Data Protection Impact Assessment (DPIA) Policy for Rhics Ltd



Rhics Ltd recognises the importance of protecting personal data and ensuring privacy rights are respected. The Data Protection Impact Assessment (DPIA) is a critical tool in identifying and minimising the data protection risks of projects and processes involving personal data. This policy outlines the procedures for conducting DPIAs, including when they are required, the roles and responsibilities involved, and the review period for DPIAs.

Policy Objective

To ensure Rhics Ltd complies with data protection laws, including the GDPR, and to integrate data protection by design and by default into our processing activities.
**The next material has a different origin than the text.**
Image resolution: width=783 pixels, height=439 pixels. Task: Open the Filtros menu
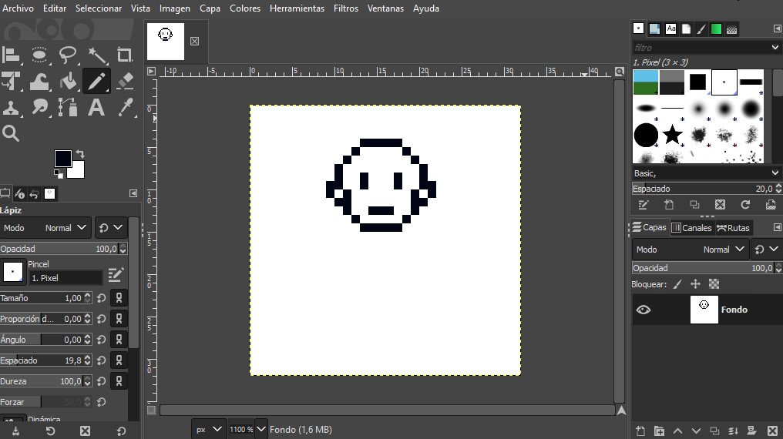[x=346, y=8]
This policy aims to establish clear guidelines for conducting DPIAs, thereby safeguarding personal data and privacy rights of individuals.


This policy applies to all departments and operations within Rhics Ltd that involve the processing of personal data, particularly where new technologies are being deployed or where processing might pose a high risk to the rights and freedoms of individuals.

When is a DPIA Required?

A DPIA is required at Rhics Ltd under the following circumstances:

  • New Projects: For any new project or system that involves the processing of personal data.
  • Significant Changes: When changes to an existing processing activity could impact privacy risks, including changes to data handling processes, systems, or technologies.
  • High-Risk Processing: For processes that include systematic monitoring, sensitive data processing, or large-scale processing of personal data.

Roles and Responsibilities

  • Data Protection Officer (DPO): Oversees the DPIA process, ensures compliance with this policy, and serves as a point of contact for data protection queries.
  • Project Managers: Responsible for initiating the DPIA for projects under their management.
  • IT Department: Provides technical expertise and assists in assessing data processing operations and identifying mitigation measures.
  • Legal Department: Advises on compliance issues and helps assess the legality of the processing activities.
  • Data Processors and Third Parties: Cooperate in providing necessary information for DPIA completion when they are involved in processing activities.

DPIA Process

  1. Identify the Need for DPIA: The project manager, in consultation with the DPO, determines whether a DPIA is necessary.
  2. Conduct the DPIA: The DPIA should describe the data processing, assess necessity and proportionality, and help identify and mitigate risks.
    • Describe processing operations: What type of data is processed, for what purpose, and what are the benefits?
    • Assess necessity and proportionality: Is the processing necessary for and proportionate to the purpose?
    • Identify risks: What are the potential impacts on individuals?
    • Mitigate risks: What measures can be implemented to mitigate these risks?
  3. Consultation: Consult internally and with the DPO. If high risks are identified that cannot be mitigated, consult the relevant regulatory authority.
  4. Implement Measures: Implement the identified privacy-enhancing measures and integrate them into the project plan.
  5. Record Outcomes: Document the DPIA outcomes and keep this documentation accessible.

Review and Update

  • Review Period: DPIAs at Rhics Ltd must be reviewed at least every two years or whenever there is a significant change to the processing activity that may affect the nature, scope, context, or purposes of the processing.
  • Updates: The DPIA policy itself will be reviewed annually to ensure compliance with evolving data protection regulations and standards.


The DPIA policy is an essential component of Rhics Ltd’s commitment to data protection compliance and best practices. By adhering to this policy, we ensure that all data processing activities are conducted responsibly, transparently, and in accordance with legal requirements and best practices.


This policy has been approved by the board of directors of Rhics Ltd and is effective immediately. It is mandatory for all staff and relevant third parties involved in the processing of personal data under the scope of Rhics Ltd’s operations.